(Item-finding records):
┏━━

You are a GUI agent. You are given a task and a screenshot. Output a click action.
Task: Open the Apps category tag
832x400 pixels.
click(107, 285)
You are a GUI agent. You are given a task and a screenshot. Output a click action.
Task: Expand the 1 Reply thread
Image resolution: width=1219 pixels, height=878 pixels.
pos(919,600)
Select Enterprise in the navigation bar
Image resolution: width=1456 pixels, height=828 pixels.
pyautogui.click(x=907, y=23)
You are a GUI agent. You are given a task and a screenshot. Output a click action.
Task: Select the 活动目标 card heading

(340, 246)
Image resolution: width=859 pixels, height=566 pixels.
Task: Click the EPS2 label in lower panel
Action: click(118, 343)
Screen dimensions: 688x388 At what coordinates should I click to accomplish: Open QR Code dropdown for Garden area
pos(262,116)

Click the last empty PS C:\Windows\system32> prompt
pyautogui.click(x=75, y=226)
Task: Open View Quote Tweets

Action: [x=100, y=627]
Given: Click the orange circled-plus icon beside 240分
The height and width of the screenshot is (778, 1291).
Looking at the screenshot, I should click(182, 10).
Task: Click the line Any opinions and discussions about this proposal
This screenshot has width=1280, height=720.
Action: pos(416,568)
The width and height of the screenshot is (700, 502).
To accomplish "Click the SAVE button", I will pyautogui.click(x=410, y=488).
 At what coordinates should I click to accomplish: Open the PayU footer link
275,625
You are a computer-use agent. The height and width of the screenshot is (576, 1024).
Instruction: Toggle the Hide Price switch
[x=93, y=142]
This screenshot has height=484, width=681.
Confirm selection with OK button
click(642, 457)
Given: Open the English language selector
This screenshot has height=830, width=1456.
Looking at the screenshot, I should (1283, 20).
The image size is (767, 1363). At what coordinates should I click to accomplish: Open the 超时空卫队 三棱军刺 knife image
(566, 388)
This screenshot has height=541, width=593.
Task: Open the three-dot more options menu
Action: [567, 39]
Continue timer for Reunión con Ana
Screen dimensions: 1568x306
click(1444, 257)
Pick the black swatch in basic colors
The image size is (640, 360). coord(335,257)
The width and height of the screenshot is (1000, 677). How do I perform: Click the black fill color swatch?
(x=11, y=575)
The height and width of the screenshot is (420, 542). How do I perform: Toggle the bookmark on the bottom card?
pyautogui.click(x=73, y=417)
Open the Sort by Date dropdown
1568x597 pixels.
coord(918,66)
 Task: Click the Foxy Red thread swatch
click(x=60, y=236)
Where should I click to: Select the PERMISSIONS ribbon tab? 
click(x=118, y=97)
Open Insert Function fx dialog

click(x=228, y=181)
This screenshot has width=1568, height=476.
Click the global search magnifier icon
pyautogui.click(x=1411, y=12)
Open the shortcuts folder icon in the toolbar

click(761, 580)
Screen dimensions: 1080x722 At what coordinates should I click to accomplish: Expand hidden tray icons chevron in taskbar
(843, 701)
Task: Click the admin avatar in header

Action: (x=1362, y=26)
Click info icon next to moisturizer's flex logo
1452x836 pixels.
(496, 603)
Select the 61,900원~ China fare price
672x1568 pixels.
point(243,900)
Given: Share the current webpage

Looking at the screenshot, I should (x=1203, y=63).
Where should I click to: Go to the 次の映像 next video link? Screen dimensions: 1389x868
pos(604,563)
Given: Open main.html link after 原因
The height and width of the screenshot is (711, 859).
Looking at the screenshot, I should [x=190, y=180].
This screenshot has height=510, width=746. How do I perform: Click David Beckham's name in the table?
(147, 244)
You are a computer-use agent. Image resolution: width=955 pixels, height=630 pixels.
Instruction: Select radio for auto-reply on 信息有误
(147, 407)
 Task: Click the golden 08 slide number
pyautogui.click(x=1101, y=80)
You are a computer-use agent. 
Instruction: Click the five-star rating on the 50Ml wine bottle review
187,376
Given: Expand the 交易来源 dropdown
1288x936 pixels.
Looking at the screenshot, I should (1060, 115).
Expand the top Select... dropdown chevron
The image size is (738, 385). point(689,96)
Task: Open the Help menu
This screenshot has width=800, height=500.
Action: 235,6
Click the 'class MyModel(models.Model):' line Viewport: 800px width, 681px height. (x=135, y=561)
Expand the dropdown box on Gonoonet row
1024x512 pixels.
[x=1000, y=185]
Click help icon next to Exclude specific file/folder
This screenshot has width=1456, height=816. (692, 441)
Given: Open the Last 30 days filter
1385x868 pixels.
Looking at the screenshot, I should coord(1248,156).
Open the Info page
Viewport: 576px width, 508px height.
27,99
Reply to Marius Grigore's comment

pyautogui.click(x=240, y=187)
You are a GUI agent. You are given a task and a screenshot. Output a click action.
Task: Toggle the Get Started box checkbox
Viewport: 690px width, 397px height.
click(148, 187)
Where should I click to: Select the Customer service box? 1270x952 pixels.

┗━━

(EXERCISE DIRECTIONS): Extract every line of the records above, word for word and without any change.

(RESULT OF THE EXERCISE):
You are a GUI agent. You are given a task and a screenshot. Output a click action.
Task: Open the Apps category tag
832x400 pixels.
click(107, 285)
You are a GUI agent. You are given a task and a screenshot. Output a click action.
Task: Expand the 1 Reply thread
Image resolution: width=1219 pixels, height=878 pixels.
pos(919,600)
Select Enterprise in the navigation bar
Image resolution: width=1456 pixels, height=828 pixels.
pyautogui.click(x=907, y=23)
You are a GUI agent. You are given a task and a screenshot. Output a click action.
Task: Select the 活动目标 card heading

(340, 246)
Image resolution: width=859 pixels, height=566 pixels.
Task: Click the EPS2 label in lower panel
Action: click(118, 343)
Screen dimensions: 688x388 At what coordinates should I click to accomplish: Open QR Code dropdown for Garden area
pos(262,116)

Click the last empty PS C:\Windows\system32> prompt
pyautogui.click(x=75, y=226)
Task: Open View Quote Tweets

Action: [x=100, y=627]
Given: Click the orange circled-plus icon beside 240分
The height and width of the screenshot is (778, 1291).
Looking at the screenshot, I should click(182, 10).
Task: Click the line Any opinions and discussions about this proposal
This screenshot has width=1280, height=720.
Action: pos(416,568)
The width and height of the screenshot is (700, 502).
To accomplish "Click the SAVE button", I will pyautogui.click(x=410, y=488).
 At what coordinates should I click to accomplish: Open the PayU footer link
275,625
You are a computer-use agent. The height and width of the screenshot is (576, 1024).
Instruction: Toggle the Hide Price switch
[x=93, y=142]
This screenshot has height=484, width=681.
Confirm selection with OK button
click(642, 457)
Given: Open the English language selector
This screenshot has height=830, width=1456.
Looking at the screenshot, I should (1283, 20).
The image size is (767, 1363). At what coordinates should I click to accomplish: Open the 超时空卫队 三棱军刺 knife image
(566, 388)
This screenshot has height=541, width=593.
Task: Open the three-dot more options menu
Action: [567, 39]
Continue timer for Reunión con Ana
Screen dimensions: 1568x306
click(1444, 257)
Pick the black swatch in basic colors
The image size is (640, 360). coord(335,257)
The width and height of the screenshot is (1000, 677). How do I perform: Click the black fill color swatch?
(x=11, y=575)
The height and width of the screenshot is (420, 542). How do I perform: Toggle the bookmark on the bottom card?
pyautogui.click(x=73, y=417)
Open the Sort by Date dropdown
1568x597 pixels.
coord(918,66)
 Task: Click the Foxy Red thread swatch
click(x=60, y=236)
Where should I click to: Select the PERMISSIONS ribbon tab? 
click(x=118, y=97)
Open Insert Function fx dialog

click(x=228, y=181)
This screenshot has width=1568, height=476.
Click the global search magnifier icon
pyautogui.click(x=1411, y=12)
Open the shortcuts folder icon in the toolbar

click(761, 580)
Screen dimensions: 1080x722 At what coordinates should I click to accomplish: Expand hidden tray icons chevron in taskbar
(843, 701)
Task: Click the admin avatar in header

Action: (x=1362, y=26)
Click info icon next to moisturizer's flex logo
1452x836 pixels.
(496, 603)
Select the 61,900원~ China fare price
672x1568 pixels.
point(243,900)
Given: Share the current webpage

Looking at the screenshot, I should (x=1203, y=63).
Where should I click to: Go to the 次の映像 next video link? Screen dimensions: 1389x868
pos(604,563)
Given: Open main.html link after 原因
The height and width of the screenshot is (711, 859).
Looking at the screenshot, I should [x=190, y=180].
This screenshot has height=510, width=746. How do I perform: Click David Beckham's name in the table?
(147, 244)
You are a computer-use agent. Image resolution: width=955 pixels, height=630 pixels.
Instruction: Select radio for auto-reply on 信息有误
(147, 407)
 Task: Click the golden 08 slide number
pyautogui.click(x=1101, y=80)
You are a computer-use agent. 
Instruction: Click the five-star rating on the 50Ml wine bottle review
187,376
Given: Expand the 交易来源 dropdown
1288x936 pixels.
Looking at the screenshot, I should (1060, 115).
Expand the top Select... dropdown chevron
The image size is (738, 385). point(689,96)
Task: Open the Help menu
This screenshot has width=800, height=500.
Action: 235,6
Click the 'class MyModel(models.Model):' line Viewport: 800px width, 681px height. (x=135, y=561)
Expand the dropdown box on Gonoonet row
1024x512 pixels.
[x=1000, y=185]
Click help icon next to Exclude specific file/folder
This screenshot has width=1456, height=816. (692, 441)
Given: Open the Last 30 days filter
1385x868 pixels.
Looking at the screenshot, I should coord(1248,156).
Open the Info page
Viewport: 576px width, 508px height.
27,99
Reply to Marius Grigore's comment

pyautogui.click(x=240, y=187)
You are a GUI agent. You are given a task and a screenshot. Output a click action.
Task: Toggle the Get Started box checkbox
Viewport: 690px width, 397px height.
click(148, 187)
Where should I click to: Select the Customer service box? 1270x952 pixels.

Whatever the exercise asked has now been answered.